Task prompt >> Each entry has to be copied exactly, with nothing missed.

Extracted information >>
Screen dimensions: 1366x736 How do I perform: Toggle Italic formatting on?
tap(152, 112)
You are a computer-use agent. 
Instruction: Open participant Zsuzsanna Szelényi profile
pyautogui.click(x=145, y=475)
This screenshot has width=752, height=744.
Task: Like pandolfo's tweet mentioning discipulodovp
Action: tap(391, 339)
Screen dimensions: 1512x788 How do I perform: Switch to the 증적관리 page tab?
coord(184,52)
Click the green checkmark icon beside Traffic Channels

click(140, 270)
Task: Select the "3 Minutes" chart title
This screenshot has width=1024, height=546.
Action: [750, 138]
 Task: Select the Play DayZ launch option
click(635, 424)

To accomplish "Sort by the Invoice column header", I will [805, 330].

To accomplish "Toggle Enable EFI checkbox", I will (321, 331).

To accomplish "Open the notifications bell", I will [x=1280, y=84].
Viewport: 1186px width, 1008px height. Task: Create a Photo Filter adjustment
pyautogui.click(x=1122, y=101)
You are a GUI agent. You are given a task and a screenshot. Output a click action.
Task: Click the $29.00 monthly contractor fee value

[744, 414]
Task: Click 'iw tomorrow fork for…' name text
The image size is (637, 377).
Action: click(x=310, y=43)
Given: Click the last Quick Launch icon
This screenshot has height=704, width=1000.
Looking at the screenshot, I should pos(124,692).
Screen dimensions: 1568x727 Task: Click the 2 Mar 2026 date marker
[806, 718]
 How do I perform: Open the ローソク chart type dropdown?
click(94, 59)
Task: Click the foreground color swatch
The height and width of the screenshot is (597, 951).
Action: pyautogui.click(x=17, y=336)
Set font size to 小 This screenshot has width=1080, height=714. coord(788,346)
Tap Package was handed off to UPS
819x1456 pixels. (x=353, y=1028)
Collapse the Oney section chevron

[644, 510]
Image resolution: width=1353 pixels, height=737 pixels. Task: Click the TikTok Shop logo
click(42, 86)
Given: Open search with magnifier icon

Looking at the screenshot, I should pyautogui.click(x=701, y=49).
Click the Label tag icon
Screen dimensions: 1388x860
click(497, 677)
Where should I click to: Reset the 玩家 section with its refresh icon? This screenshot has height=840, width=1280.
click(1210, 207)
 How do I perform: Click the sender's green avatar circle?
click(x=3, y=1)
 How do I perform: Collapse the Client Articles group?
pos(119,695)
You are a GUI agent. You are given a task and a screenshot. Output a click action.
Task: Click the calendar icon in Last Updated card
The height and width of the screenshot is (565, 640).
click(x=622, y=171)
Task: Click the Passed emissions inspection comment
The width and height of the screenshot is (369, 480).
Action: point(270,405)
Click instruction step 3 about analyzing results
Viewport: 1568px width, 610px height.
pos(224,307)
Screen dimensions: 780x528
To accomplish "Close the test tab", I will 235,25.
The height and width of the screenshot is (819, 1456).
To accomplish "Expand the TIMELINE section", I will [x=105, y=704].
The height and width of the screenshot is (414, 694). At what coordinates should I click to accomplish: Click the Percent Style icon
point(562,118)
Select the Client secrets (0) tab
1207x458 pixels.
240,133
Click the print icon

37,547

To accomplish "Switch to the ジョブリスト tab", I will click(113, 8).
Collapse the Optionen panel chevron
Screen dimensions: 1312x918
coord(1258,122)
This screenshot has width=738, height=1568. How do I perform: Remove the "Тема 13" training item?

Your solution >>
Screen dimensions: 1366x736 How do I perform: Toggle Italic formatting on?
tap(152, 112)
You are a computer-use agent. 
Instruction: Open participant Zsuzsanna Szelényi profile
pyautogui.click(x=145, y=475)
This screenshot has width=752, height=744.
Task: Like pandolfo's tweet mentioning discipulodovp
Action: tap(391, 339)
Screen dimensions: 1512x788 How do I perform: Switch to the 증적관리 page tab?
coord(184,52)
Click the green checkmark icon beside Traffic Channels

click(140, 270)
Task: Select the "3 Minutes" chart title
This screenshot has width=1024, height=546.
Action: [750, 138]
 Task: Select the Play DayZ launch option
click(635, 424)

To accomplish "Sort by the Invoice column header", I will [805, 330].

To accomplish "Toggle Enable EFI checkbox", I will (321, 331).

To accomplish "Open the notifications bell", I will [x=1280, y=84].
Viewport: 1186px width, 1008px height. Task: Create a Photo Filter adjustment
pyautogui.click(x=1122, y=101)
You are a GUI agent. You are given a task and a screenshot. Output a click action.
Task: Click the $29.00 monthly contractor fee value

[744, 414]
Task: Click 'iw tomorrow fork for…' name text
The image size is (637, 377).
Action: click(x=310, y=43)
Given: Click the last Quick Launch icon
This screenshot has height=704, width=1000.
Looking at the screenshot, I should pos(124,692).
Screen dimensions: 1568x727 Task: Click the 2 Mar 2026 date marker
[806, 718]
 How do I perform: Open the ローソク chart type dropdown?
click(94, 59)
Task: Click the foreground color swatch
The height and width of the screenshot is (597, 951).
Action: pyautogui.click(x=17, y=336)
Set font size to 小 This screenshot has width=1080, height=714. coord(788,346)
Tap Package was handed off to UPS
819x1456 pixels. (x=353, y=1028)
Collapse the Oney section chevron

[644, 510]
Image resolution: width=1353 pixels, height=737 pixels. Task: Click the TikTok Shop logo
click(42, 86)
Given: Open search with magnifier icon

Looking at the screenshot, I should pyautogui.click(x=701, y=49).
Click the Label tag icon
Screen dimensions: 1388x860
click(497, 677)
Where should I click to: Reset the 玩家 section with its refresh icon? This screenshot has height=840, width=1280.
click(1210, 207)
 How do I perform: Click the sender's green avatar circle?
click(x=3, y=1)
 How do I perform: Collapse the Client Articles group?
pos(119,695)
You are a GUI agent. You are given a task and a screenshot. Output a click action.
Task: Click the calendar icon in Last Updated card
The height and width of the screenshot is (565, 640).
click(x=622, y=171)
Task: Click the Passed emissions inspection comment
The width and height of the screenshot is (369, 480).
Action: point(270,405)
Click instruction step 3 about analyzing results
Viewport: 1568px width, 610px height.
pos(224,307)
Screen dimensions: 780x528
To accomplish "Close the test tab", I will 235,25.
The height and width of the screenshot is (819, 1456).
To accomplish "Expand the TIMELINE section", I will [x=105, y=704].
The height and width of the screenshot is (414, 694). At what coordinates should I click to accomplish: Click the Percent Style icon
point(562,118)
Select the Client secrets (0) tab
1207x458 pixels.
240,133
Click the print icon

37,547

To accomplish "Switch to the ジョブリスト tab", I will click(113, 8).
Collapse the Optionen panel chevron
Screen dimensions: 1312x918
coord(1258,122)
This screenshot has width=738, height=1568. How do I perform: Remove the "Тема 13" training item?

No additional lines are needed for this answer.